The raised structures may be formed generally of tubular knit structures known to
form "ottomans" or "welts" on a fabric by knitting a series of consecutive courses
(each having a plurality of uninterrupted consecutive loops) on a single needle bed
of a knitting machine and then locking those courses to a second needle bed, thus
forming a multi-layer knit structure where one layer has more courses than the other
layer to provide the self-elevating tubular knit structure (as described in more detail
below). In certain embodiments, the raised structures 110 may be raised at least about
2 mm relative to the base portion 104, such as about 4 mm in certain exemplary embodiments.
The raised structures 110 may each include approximately the same elevation, or at
least some of the raised structures 110 may have different elevations than others.
While any suitable length is contemplated, the raised structures 110 of the depicted
embodiment may have length of at least about 5mm, such as about 10 mm. Desirable lengths
of the raised structures 110 may be determined by the types of manufacturing techniques
used (e.g., the knitting sequence(s) as described in more detail below), and/or by
the desired physical and/or aesthetic characteristics of the knitted component 102.
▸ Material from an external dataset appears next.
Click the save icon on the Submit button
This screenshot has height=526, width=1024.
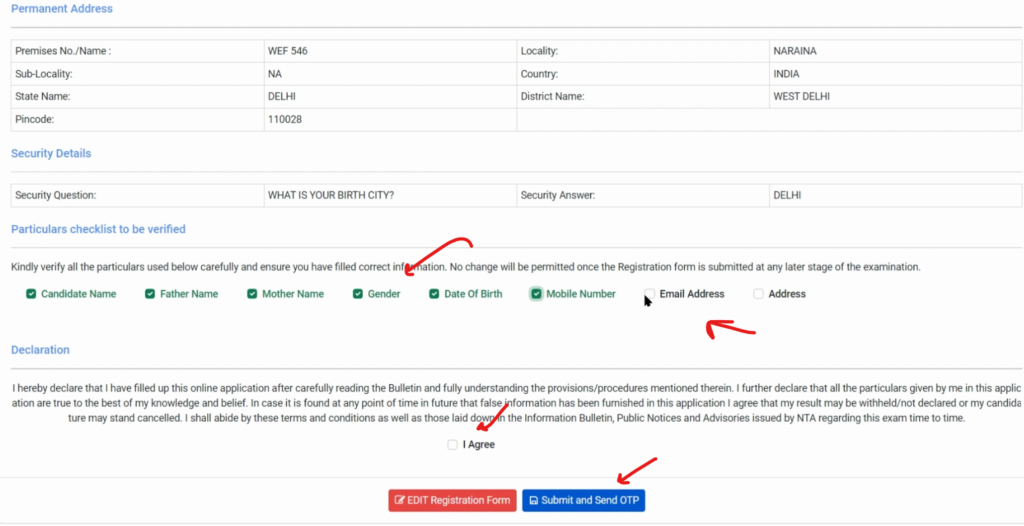534,500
[0015] Referring to FIG. 3, which is an illustration showing a side view of an example of
a raised structure 110, the raised structure 110 may be generally formed with a knitting
technique that forms a tubular knit structure, such as a technique where a number
of courses are formed on a single needle bed of the knitting machine alone without
knitting on the second needle bed (see, e.g., the raised structure 110 indicated in
the knit diagram of FIG. 9). The raised structure 110 may therefore comprise more
courses and/or more loops on a first side 106 of the knitted component 102 relative
to the number of courses and/or loops on the second side 108, the therefore the raised
structure 110 has a tendency to elevate from the first side 106 relative to the surrounding
base portion 104. The first side 106 and the second side 108 may include separable
layers at the raised structure 110 due to the tubular structure, and thus the raised
structure 110 may have an opening or pocket 111 therein located between the first
side 106 and the second side 108, which optionally may be filled with another component
(e.g., a non-knit component supplied after knitting).
[0016] Typically, a tubular knit structure is an elongated feature that extends lengthwise
in the course-wise direction 200. However, as described herein, the presently-described
raised structures 110 may be angled with respect to the course-wise direction 200.
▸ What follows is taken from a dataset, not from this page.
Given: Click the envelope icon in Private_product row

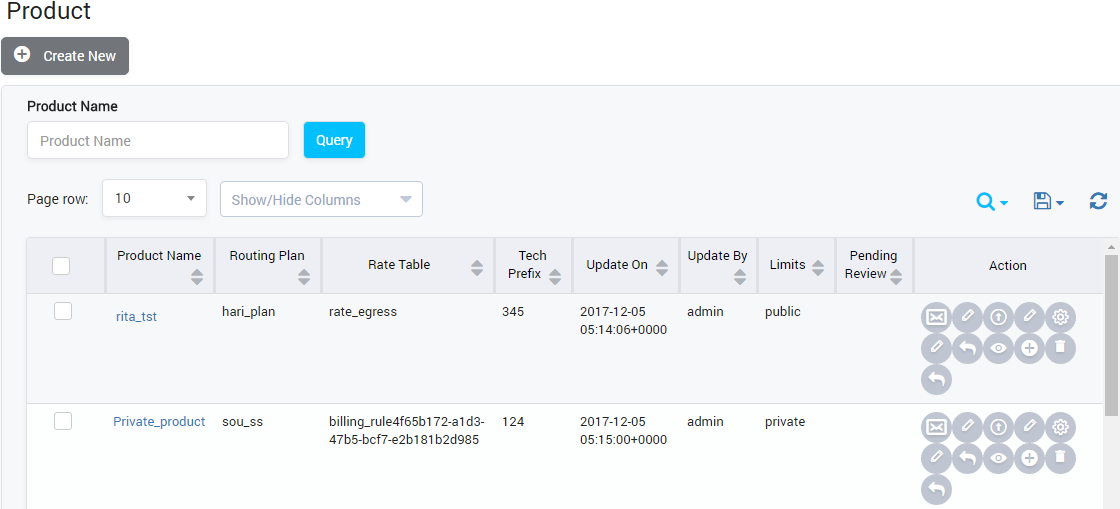Looking at the screenshot, I should click(936, 428).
That is, the longitudinal axis 206 of the raised structure 110, may be angled with
respect to the course-wise direction 200 (at a depicted angle Q, for example). To
illustrate, FIG. 4 depicts a set of base courses 112 forming the base portion 104
and a set of angled raised structure courses 114 forming the raised structure 110
(e.g., four raised structure courses 114 that are interlooped). As shown, the raised
structure courses 114, which each include a plurality of uninterrupted consecutive
loops (e.g., formed on a single needle bed in accordance with the tubular knit structure
described above), may be angled at least 5 degrees relative to the course-wise direction
200 (which is approximately, or exactly, the lengthwise direction of the base courses
112), at least 10 degrees relative to the course-wise direction 200, at least 20 degrees
relative to the course-wise direction, or more. Specific techniques for forming an
angled raised structure 110 are described herein (e.g., with reference to FIG. 5).
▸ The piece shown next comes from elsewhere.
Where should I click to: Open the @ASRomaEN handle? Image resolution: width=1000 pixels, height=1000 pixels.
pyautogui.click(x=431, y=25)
Advantages of the angled raised structures 110 include, but are not limited to, desirable
aesthetics, particular friction characteristics (e.g., the textile may provide surface
friction in particular, select directions based on the angled orientation and size
of the raised structures 110), etc.
[0017] FIG. 5 is an illustration showing a technique for manufacturing the knitted component
102 with the angled raised structures 110, and FIG. 6 shows the raised structure 110
after completion of the process of FIG. 5. Referring to FIG. 5, the raised structure
110 is depicted as a tubular knit structure as it may appear immediately after formation
on a knitting machine (e.g., after its courses are coupled to both needle beds to
close the "tube"). As shown, in this instant, the longitudinal axis of the tubular
knit structure may be parallel to the course-wise direction 200. The raised structure
110 may be secured to the base portion (not shown) with a plurality of loops, which
are represented in FIGS. 5-6 as loops L1, L2, L3, L4, L5, and L6 (although any suitable
number of loops may be used to secure the raised structure to the base portion 104.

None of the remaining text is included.